Journalism of verification in the internet era

Can good old journalism thrive in the modern internet era? The larger question is: why should we care?

In 2021, at the height of the proliferation of fake news, deepfake videos, and conspiracy theories like “plandemic,” United States journalists Bill Kovach and Tom Rosenstiel revised “The Elements of Journalism: What Newspeople Should Know and the Public Should Expect” for the fourth time. The authors, who have worked for The New York Times and Los Angeles Times, respectively, defined journalism as “storytelling with a purpose.”

“The Elements of Journalism,” first published in 2001, asked whether journalism can sustain in the 21st century “the purpose that forged it in the three and a half centuries that came before.”

New Models of Journalism. The answer, dear reader, is a resounding yes but only if journalists continue to abide by the rigors of the more traditional journalism of verification (accuracy, context, objectivity, and completeness) over what Kovach and Rosenstiel described as the new journalism of assertion, affirmation, and aggregation.

A journalism of assertion produces news in a “constant stream of raw components” like breaking news, live blogs, and livestream; affirmation is represented by talk shows that merely affirm preconceptions or biases of certain groups; and aggregation is epitomized by Google’s aggregation of content within its online reach, netizens sharing posts made by others without much verification, and emergence of b/vloggers.

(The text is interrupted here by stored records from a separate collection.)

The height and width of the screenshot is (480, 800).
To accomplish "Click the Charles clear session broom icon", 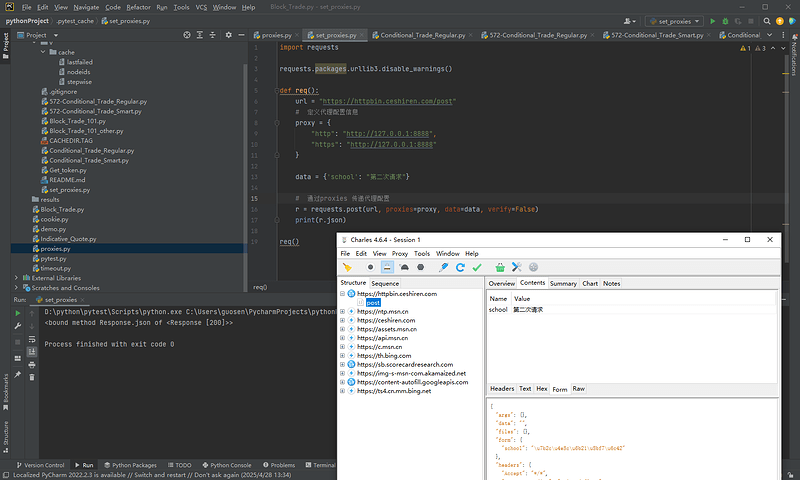I will pyautogui.click(x=347, y=267).
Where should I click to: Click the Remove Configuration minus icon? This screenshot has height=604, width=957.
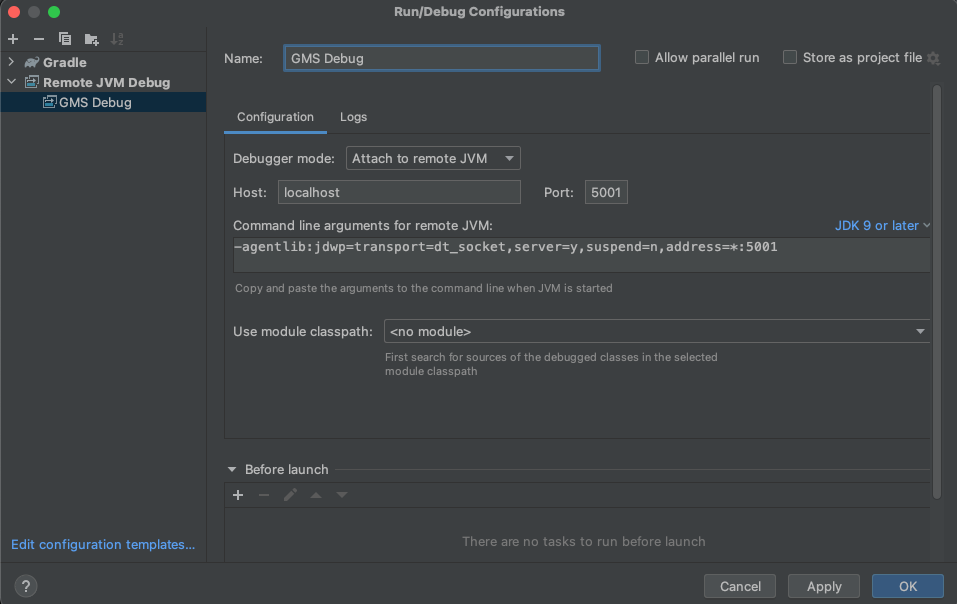(x=39, y=39)
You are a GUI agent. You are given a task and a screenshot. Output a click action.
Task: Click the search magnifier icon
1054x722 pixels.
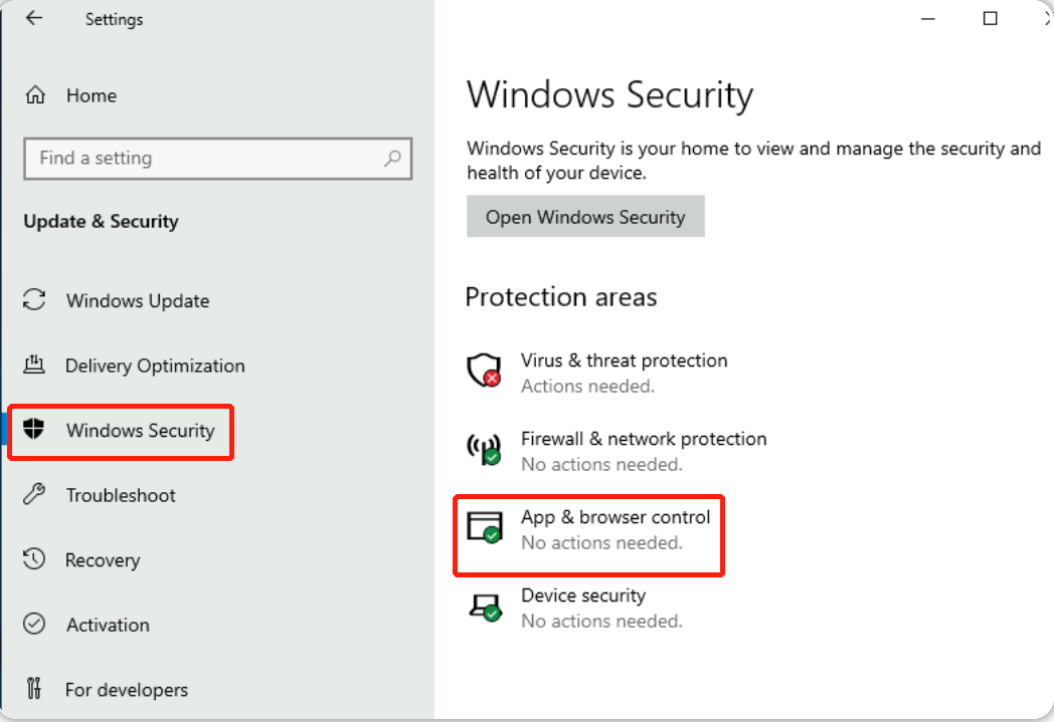pos(393,158)
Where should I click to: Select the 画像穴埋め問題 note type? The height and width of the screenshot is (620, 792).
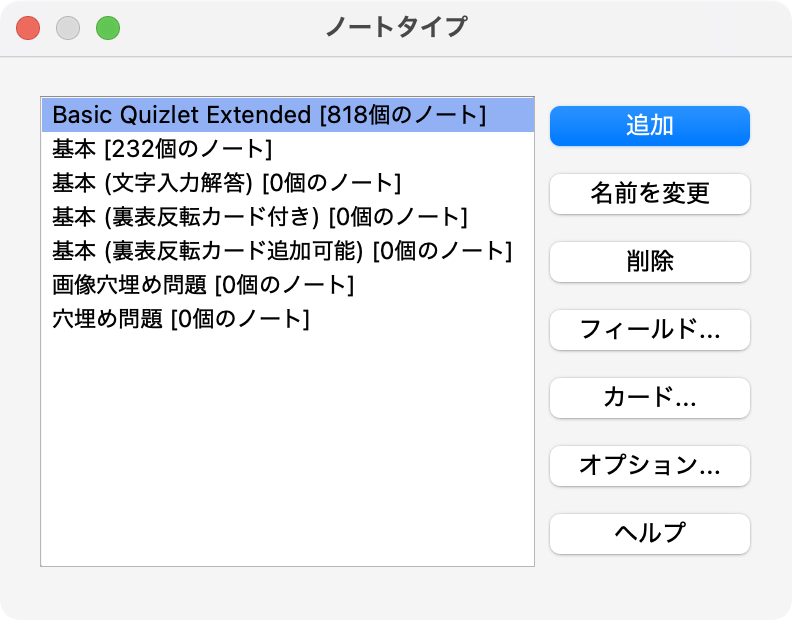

The process of verification is both slow and tedious. But is it still achievable in an internet-connected age where speed and convenience are valued over accuracy and completeness? A digitally interconnected media environment, however, is susceptible to manipulation by purveyors of fake news or half-truths since “the public and sometimes even journalists themselves are passing along work they cannot possibly vouch for … and that we accept this now without a second thought,” Kovach and Rosenstiel astutely noted.

It thus behooves upon the reading public to demand good journalism from journalists—and those presenting themselves as such—because the “burden of verification has been passed incrementally from the news deliverer to the consumer,” the authors warned.

Chaff from the grain. The veracity of anything you find on the web is largely up to you, dear reader. You must separate the chaff from the grain yourself because Google, Facebook, and X, for instance, don’t do it for you. On the contrary, they rely on an algorithm that works in such a way that it can track your online activities, endlessly feeding you with similar content from your previous websites’ visits, page views, and clicks.

Instead of giving you the big picture of the burning issues of the day, this computerized algorithm further solidifies your own confirmation bias by serving news and information that suit your worldview and interests. The computer-directed siloing of individuals increases online sales, but it also divides society into different ideological camps instead of fostering understanding and compassion among us all.

Good old journalism has a built-in safety valve against the destructive effects of falsehoods and half-truths through a process of verification that uses paper trail, alternative voices, and crowdsourcing of information that can dig deeper into the root causes of a problem or issue, deliberately going beyond official pronouncements. Readers should demand more from journalists, not less, regardless of the 24/7 access provided by Google and social media platforms.

Readers should not be satisfied with stories that lack freshness and context. You should also be careful when reading reports that are obviously propaganda materials and one-sided, with the news organization taking its sweet time to get the other side, if at all.

‘Original Sin.’ We are now in a “world in which an initial error in reporting or editing or interpretation can turn into a kind of original sin that influences us forever,” Kovach and Rosenstiel likewise warned.

According to them, the purpose—the underlying function of journalism and the service it must provide for the public—has not changed: journalists’ first obligation is to the truth, which will set us free from ignorance and manipulation. Journalists, however imperfect they are, speak to the prevailing culture, taking into account both the good and the bad aspects of it.

This column, “Moving Into High Gear,” takes inspiration from the notion that our country is in a race or journey to achieving excellence. We, Filipinos, should raise the bar in whatever context we find ourselves in instead of slacking while our Southeast Asian neighbors are accelerating their investments in human and social capital as if it were a matter of life and death.

Every Thursday, this column will offer a nuanced assessment of select issues that matter to the Filipino nation, without any fear or favor. Expect alternative viewpoints to be given space here.